Рассказывал без утайки, специалистом по грехопадению:
— Мужчины делятся на два вида: одни обрывают дамские пуговицы, другие их пришивают.
— Кто же ты?
— Я — обрыватель дамских пуговиц, заодно и крючочков… Станете хоронить, набегут вприпрыжку худенькие с пухленькими, свеженькие и привядшие, зареванные, засморканные, с разодранными одеждами, исцарапанными лицами, увядшими враз прелестями…
— Не будет пухленьких, — говорила жена его Маша, губы поджимая в обиде. — Свеженьких — тем более.
— Будут. Куда они денутся? Слезы по асфальту, оханье-гореванье: для кого теперь, для чего теперь, как?.. Скорбно возопят вослед, цокая от желания остренькими каблучками: «Спасибо тебе, Гоша!..»
А Финкелю признавался, одному ему: «Думаешь, я гуляка? Да мне, кроме Машки, никого не надо. Бывали, правда, увлечения на две-три встречи, потом как из колодца выныривал: обольщать случайную дуру, таиться, врать напропалую — не царское это дело. Выпьем за Машку, друг Финкель. Под помидор с огурчиком». Взывал в легком подпитии: «Машка, жена моя, я тебя возбуждаю?» — «Когда как», — отвечала. «Ты меня добивайся, Машка!»
— Не спеши, — уговаривала. — Поживи еще. Подумай о том, ради чего стоит продержаться.
— Ради тебя, — прикидывал. — Еврея Финкеля. Пива с воблой. Ради первенства мира по футболу. Очень уж ко всему привык, отвыкать не хочется…
Он опережал всегда и всех, опередил и тут. Пылкость натуры, ее увлеченность забрал с собой, чтобы и там, в горних высотах, взбодрить-взбудоражить снулых небожителей. «Гоша! Это же Гоша! Для забав-измышлений…»
Наказывал на прощание:
— Вы хороните человека, а это не часто случается. Усердствуйте, погребая, наймите плакальщиков в сюртуках — не пьянь кладбищенскую в драных ватниках. Всплакните у могилы. Пригорюньтесь. Не обделите цветочком. Таким похоронам можно позавидовать.
— Что ты мелешь, Гоша? Какие плакальщики?

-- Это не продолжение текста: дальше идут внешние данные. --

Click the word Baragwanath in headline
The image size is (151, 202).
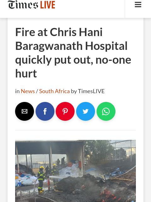[x=49, y=46]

Оглядывал грустное застолье:
— Эх ты, доля моя неладная!.. Приходите, ребята, не ленитесь: Хованское кладбище, двадцать первый километр Киевского шоссе. Положите возле уха телефон, звоните почаще, сообщайте новости: кто с кем, кто без кого. О книгах моих расскажите: читают или позабыли.
— Какой телефон, Гоша? Батарейка разрядится.
— Господи! — вопил. — С кем я связался? Не люди — таблицы умножения! Дважды два, трижды восемь…
Не постучит в дверь, не встанет на пороге — белозубый, остроглазый, искрометный:
— Вам повезло. В ваш мир пришел я с нежданностью чувств и поступков. Уйду, кто меня заменит?
Не наговорит потешку:
— У попа была собака. У бабуси — гуси. А у Анны у Иванны мужики на пузе.
Не захохочет первым…
— Закройте, — приказала Маша. — Это уже не он.
Крышку опустили на гроб.
Обедают они втроем.
Ото-то усаживается за стол надолго, словно укладывается в постель, ест много, напористо, вознесенный над супом, постанывает от наслаждения, высасывая с ложки, торопится, обжигается, стараясь первым опорожнить тарелку и получить добавку.